CVE-2024-38054, carrying a CVSS score of 7.8, is classified as an Elevation of Privilege (EoP) vulnerability. The vulnerability arises from a boundary error within the Kernel Streaming WOW Thunk Service Driver, a component integral to managing multimedia streams in Windows environments. Specifically, the flaw allows a local user to pass specially crafted data to the application, triggering a heap-based buffer overflow. This overflow, in turn, can be exploited to escalate privileges, potentially giving the attacker SYSTEM-level access—the highest level of access within a Windows operating system.

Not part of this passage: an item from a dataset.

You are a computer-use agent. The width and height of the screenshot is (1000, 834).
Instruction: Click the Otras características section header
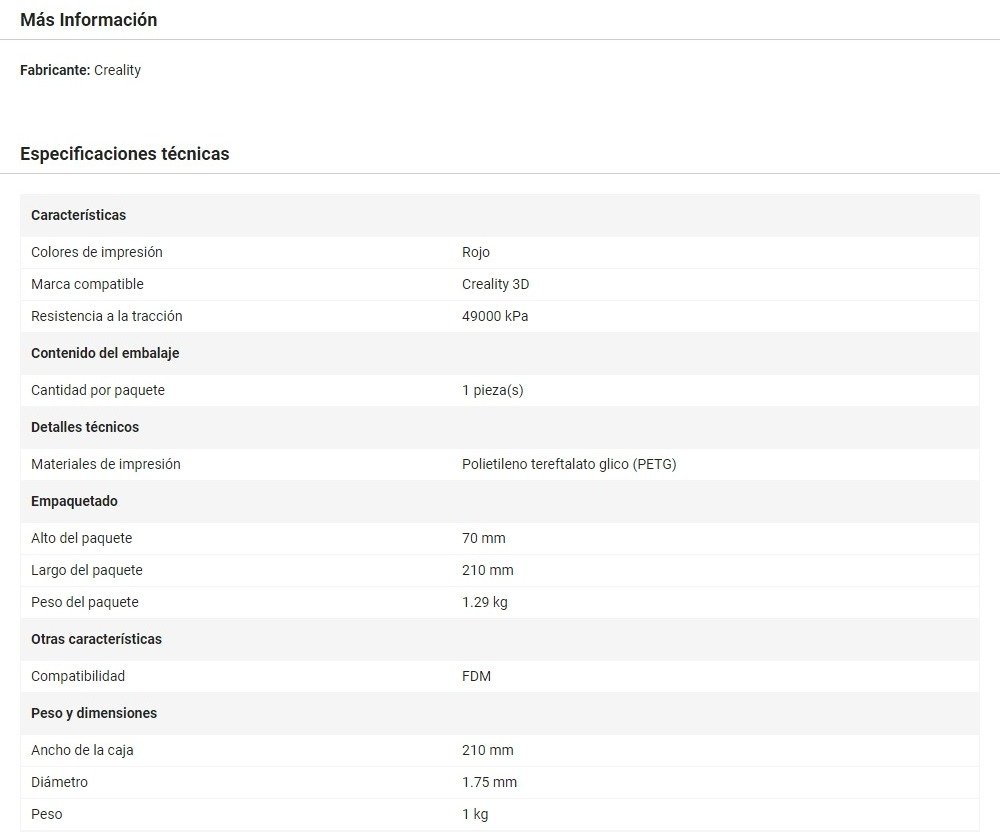[x=96, y=639]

Microsoft, recognizing the severity of this vulnerability, included a patch for CVE-2024-38054 in its July Patch Tuesday release. The vulnerability was reported by Angelboy (@scwuaptx) from DEVCORE, who was credited by Microsoft for finding this critical flaw. In its exploitability assessment, Microsoft labeled the flaw as “exploitation more likely,” suggesting that threat actors could develop reliable exploits to leverage this vulnerability in real-world attacks.
The release of the PoC by Frost underscores the urgency of applying the patch. With the exploit code now publicly available, the window for attackers to craft consistent and effective exploits has significantly narrowed. Organizations and individuals running vulnerable systems are at increased risk, particularly as threat actors may move quickly to weaponize the PoC in targeted attacks.
Frost’s GitHub repository not only contains the PoC exploit code for CVE-2024-38054 but also promises an upcoming in-depth vulnerability analysis. This analysis will likely provide further insights into the inner workings of the flaw and its exploitation, offering valuable information to both cybersecurity professionals and malicious actors alike.
Given the potential for this vulnerability to be exploited in the wild, system administrators and IT security teams must prioritize the deployment of the July Patch Tuesday updates. Ensuring that all systems are patched is the most effective way to mitigate the risk posed by CVE-2024-38054.